• _Task objective_: Repeat the whole of the data, keeping every detail the same.

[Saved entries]
Start of Block

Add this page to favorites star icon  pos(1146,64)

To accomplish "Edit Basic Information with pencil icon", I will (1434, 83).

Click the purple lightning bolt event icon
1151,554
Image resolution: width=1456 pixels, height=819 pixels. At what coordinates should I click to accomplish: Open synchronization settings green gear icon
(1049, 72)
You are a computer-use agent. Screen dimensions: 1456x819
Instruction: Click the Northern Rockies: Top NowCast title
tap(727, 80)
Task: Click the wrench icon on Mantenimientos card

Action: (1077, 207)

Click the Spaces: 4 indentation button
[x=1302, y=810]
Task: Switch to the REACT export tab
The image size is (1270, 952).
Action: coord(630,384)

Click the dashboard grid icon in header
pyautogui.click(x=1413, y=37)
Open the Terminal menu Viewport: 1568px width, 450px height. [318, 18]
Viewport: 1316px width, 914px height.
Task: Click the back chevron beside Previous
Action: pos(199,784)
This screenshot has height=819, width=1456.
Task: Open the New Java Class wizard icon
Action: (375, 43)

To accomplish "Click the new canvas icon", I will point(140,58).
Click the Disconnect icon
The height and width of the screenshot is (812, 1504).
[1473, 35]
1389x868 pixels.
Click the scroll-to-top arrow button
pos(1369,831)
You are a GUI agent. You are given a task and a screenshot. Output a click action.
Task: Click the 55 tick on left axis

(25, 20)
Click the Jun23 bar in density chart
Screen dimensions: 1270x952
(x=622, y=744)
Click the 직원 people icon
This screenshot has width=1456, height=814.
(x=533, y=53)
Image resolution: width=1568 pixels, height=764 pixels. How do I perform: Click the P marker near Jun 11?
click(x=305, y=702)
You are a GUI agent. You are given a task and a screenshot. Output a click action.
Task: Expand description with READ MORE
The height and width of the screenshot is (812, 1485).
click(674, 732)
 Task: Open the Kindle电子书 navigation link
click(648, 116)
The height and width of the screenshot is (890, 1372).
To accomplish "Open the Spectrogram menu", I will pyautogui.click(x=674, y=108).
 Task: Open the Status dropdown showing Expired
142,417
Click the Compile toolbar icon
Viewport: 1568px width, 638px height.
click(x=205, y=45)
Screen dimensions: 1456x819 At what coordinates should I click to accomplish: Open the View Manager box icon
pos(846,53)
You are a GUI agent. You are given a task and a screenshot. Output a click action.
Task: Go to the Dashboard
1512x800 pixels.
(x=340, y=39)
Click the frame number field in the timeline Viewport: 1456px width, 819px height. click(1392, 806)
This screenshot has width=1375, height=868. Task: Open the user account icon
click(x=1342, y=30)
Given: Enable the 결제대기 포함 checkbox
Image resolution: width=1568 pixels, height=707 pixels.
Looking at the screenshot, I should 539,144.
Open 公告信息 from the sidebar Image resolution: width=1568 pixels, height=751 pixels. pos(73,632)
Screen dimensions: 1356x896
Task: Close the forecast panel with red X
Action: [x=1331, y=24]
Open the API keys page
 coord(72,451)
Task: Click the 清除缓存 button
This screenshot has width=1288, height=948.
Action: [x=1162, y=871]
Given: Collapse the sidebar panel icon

End of Block

• _Solution_:
Add this page to favorites star icon  pos(1146,64)

To accomplish "Edit Basic Information with pencil icon", I will (1434, 83).

Click the purple lightning bolt event icon
1151,554
Image resolution: width=1456 pixels, height=819 pixels. At what coordinates should I click to accomplish: Open synchronization settings green gear icon
(1049, 72)
You are a computer-use agent. Screen dimensions: 1456x819
Instruction: Click the Northern Rockies: Top NowCast title
tap(727, 80)
Task: Click the wrench icon on Mantenimientos card

Action: (1077, 207)

Click the Spaces: 4 indentation button
[x=1302, y=810]
Task: Switch to the REACT export tab
The image size is (1270, 952).
Action: coord(630,384)

Click the dashboard grid icon in header
pyautogui.click(x=1413, y=37)
Open the Terminal menu Viewport: 1568px width, 450px height. [318, 18]
Viewport: 1316px width, 914px height.
Task: Click the back chevron beside Previous
Action: pos(199,784)
This screenshot has height=819, width=1456.
Task: Open the New Java Class wizard icon
Action: (375, 43)

To accomplish "Click the new canvas icon", I will point(140,58).
Click the Disconnect icon
The height and width of the screenshot is (812, 1504).
[1473, 35]
1389x868 pixels.
Click the scroll-to-top arrow button
pos(1369,831)
You are a GUI agent. You are given a task and a screenshot. Output a click action.
Task: Click the 55 tick on left axis

(25, 20)
Click the Jun23 bar in density chart
Screen dimensions: 1270x952
(x=622, y=744)
Click the 직원 people icon
This screenshot has width=1456, height=814.
(x=533, y=53)
Image resolution: width=1568 pixels, height=764 pixels. How do I perform: Click the P marker near Jun 11?
click(x=305, y=702)
You are a GUI agent. You are given a task and a screenshot. Output a click action.
Task: Expand description with READ MORE
The height and width of the screenshot is (812, 1485).
click(674, 732)
 Task: Open the Kindle电子书 navigation link
click(648, 116)
The height and width of the screenshot is (890, 1372).
To accomplish "Open the Spectrogram menu", I will pyautogui.click(x=674, y=108).
 Task: Open the Status dropdown showing Expired
142,417
Click the Compile toolbar icon
Viewport: 1568px width, 638px height.
click(x=205, y=45)
Screen dimensions: 1456x819 At what coordinates should I click to accomplish: Open the View Manager box icon
pos(846,53)
You are a GUI agent. You are given a task and a screenshot. Output a click action.
Task: Go to the Dashboard
1512x800 pixels.
(x=340, y=39)
Click the frame number field in the timeline Viewport: 1456px width, 819px height. click(1392, 806)
This screenshot has width=1375, height=868. Task: Open the user account icon
click(x=1342, y=30)
Given: Enable the 결제대기 포함 checkbox
Image resolution: width=1568 pixels, height=707 pixels.
Looking at the screenshot, I should 539,144.
Open 公告信息 from the sidebar Image resolution: width=1568 pixels, height=751 pixels. pos(73,632)
Screen dimensions: 1356x896
Task: Close the forecast panel with red X
Action: [x=1331, y=24]
Open the API keys page
 coord(72,451)
Task: Click the 清除缓存 button
This screenshot has width=1288, height=948.
Action: [x=1162, y=871]
Given: Collapse the sidebar panel icon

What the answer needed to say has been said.